PART II: MARKET MODELING REGRESSION AND PAIRED SALES
David Braun, MAI, SRA (a la mode labs Fellow)
In "Part I: Introduction to Market Modeling", I made a strong argument that there was really no difference in the mathematics of market modeling whether performed by a computer or by hand. Admittedly, the science of market modeling is going the direction of the computer, as it should be. I made a simple regression application designed for use by the real property appraiser available in conjunction with this series of articles. This was done to allow appraisers to have some hands-on experience with regression analysis. You will have a pretty good idea of what regression does well and its limitations after performing a few analyses with it.
For over a decade the real property appraiser has been blessed with the promise of regression analysis tools that would allow for a much more accurate appraisal to be performed in a fraction of the time, and cursed by the prophecies of automated market models (AVMs) that would replace him/her. While data is more prevalent than ever and computer science has evolved, neither of these scenarios has occurred to the degree predicted- has the appraiser been duped? In theory, much of what the appraiser has been told is true. However, the rigors of the real world have severely hampered the prophecies (theory) from becoming fact. One of the goals of this series of articles is to educate the appraiser on the practical issues of market modeling while avoiding the theoretical rhetoric of the nature of its mathematical methods. An array of well written articles on the theoretical issues can be found by typing the word "Regression" into most any web search engine.
This article is being originated in the a la mode labs, which by definition is an environment guided by trial and error, not theory. What "rigors" of the real world are dampening the successful implementation of the recognized mathematical methods of market modeling?

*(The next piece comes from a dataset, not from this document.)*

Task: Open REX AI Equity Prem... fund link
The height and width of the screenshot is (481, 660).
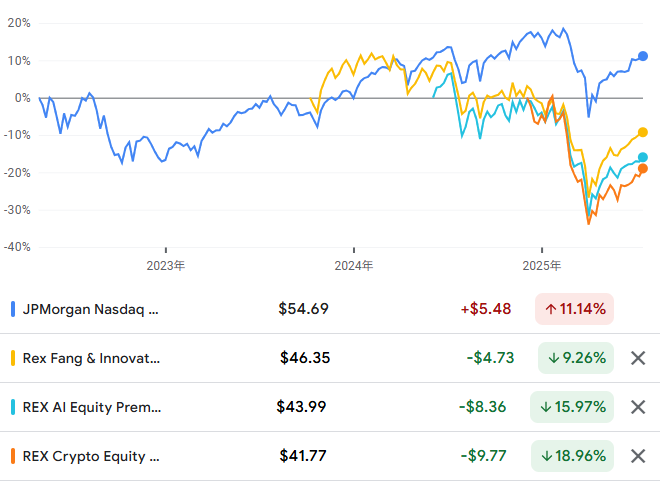Action: click(x=92, y=407)
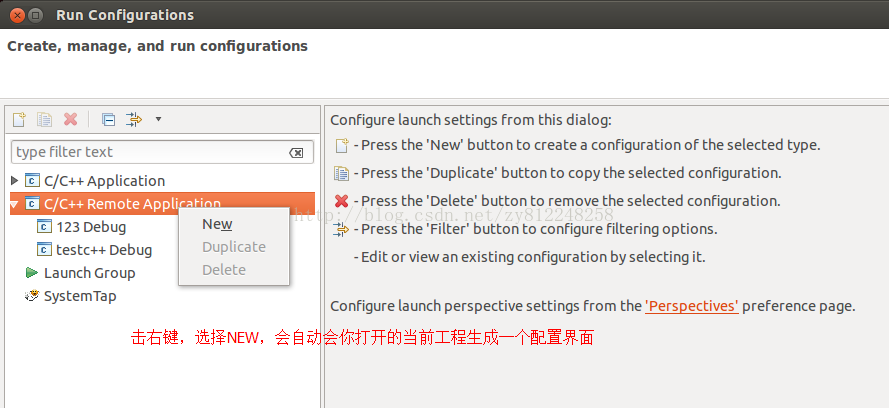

Let's define the appraiser's goals and demands of market modeling tools.
The successful tool will do one or both of the following:
- Produce a more reliable (accurate) opinion of value without adding too much time to perform the appraisal.

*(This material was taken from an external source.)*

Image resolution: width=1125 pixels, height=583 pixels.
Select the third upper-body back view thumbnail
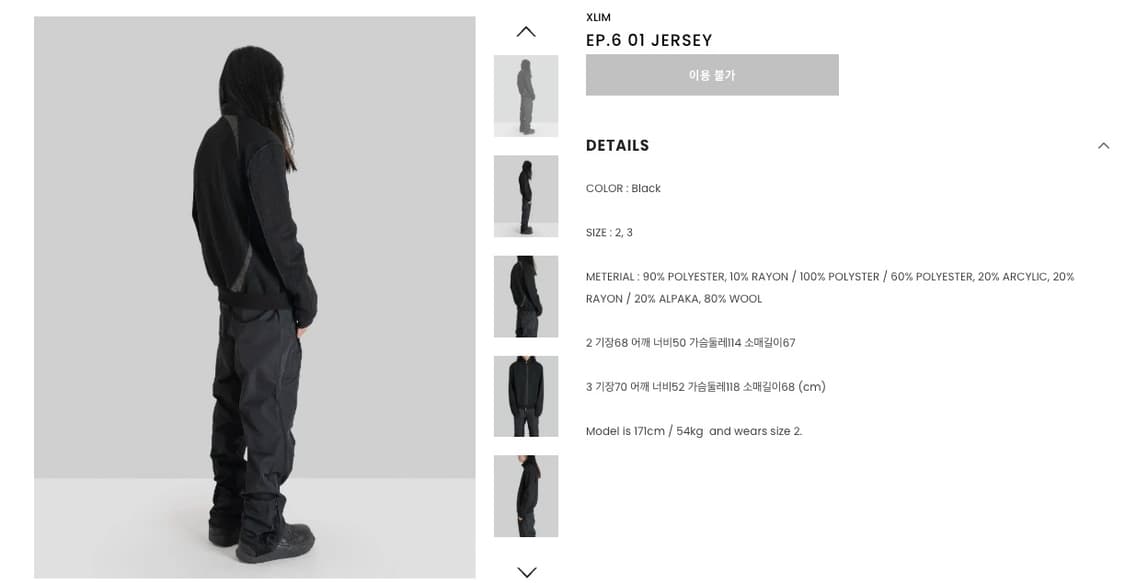click(x=526, y=296)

- Shorten the time to perform an appraisal of equal quality.
Basically, the market of users of appraisals is requiring inexpensive and quick appraisals. There are exceptions to this, but the masses of appraisers do only a small fraction of their practice in this upper fee arena. The long and short of why the use and success of modeling tools have been lagging, with the exception of the low end AVMs for lenders, is because developers have not been designing modeling tools that meet one or both of the requirements presented above.
Product 1
The tool appraisers need to produce a more accurate value opinion would be one that develops justification and support for the adjustments made and the final value opinion. Regression has been the "talked about" method for accomplishing this. It is my conclusion that regression might be able to achieve this goal, but not without a lot of sales data, knowledge of how to best present data for the analysis, and without adding an unacceptable increase in time. Those of you that have experimented with the regression application that I provided on the Lab's web site know that even when the model resulting from regression analysis produces a reasonable value opinion, the specific adjustments are often questionable which would not support an appraiser's adjustments.
Product 2
Regression can serve as a tool for forming a value opinion even if the individual market adjustments appear questionable, when the assignment requires low accuracy in the final value opinion. By in my experience, regression analysis does not appear to shorten the time it takes to perform an appraisal based on a modest to extensive scope of work. Some examples of assignments acceptable for a low level of scope of work are things like appraisals done in conjunction with low risk mortgage transactions, preliminary values (comp checks), and to assist in the review function.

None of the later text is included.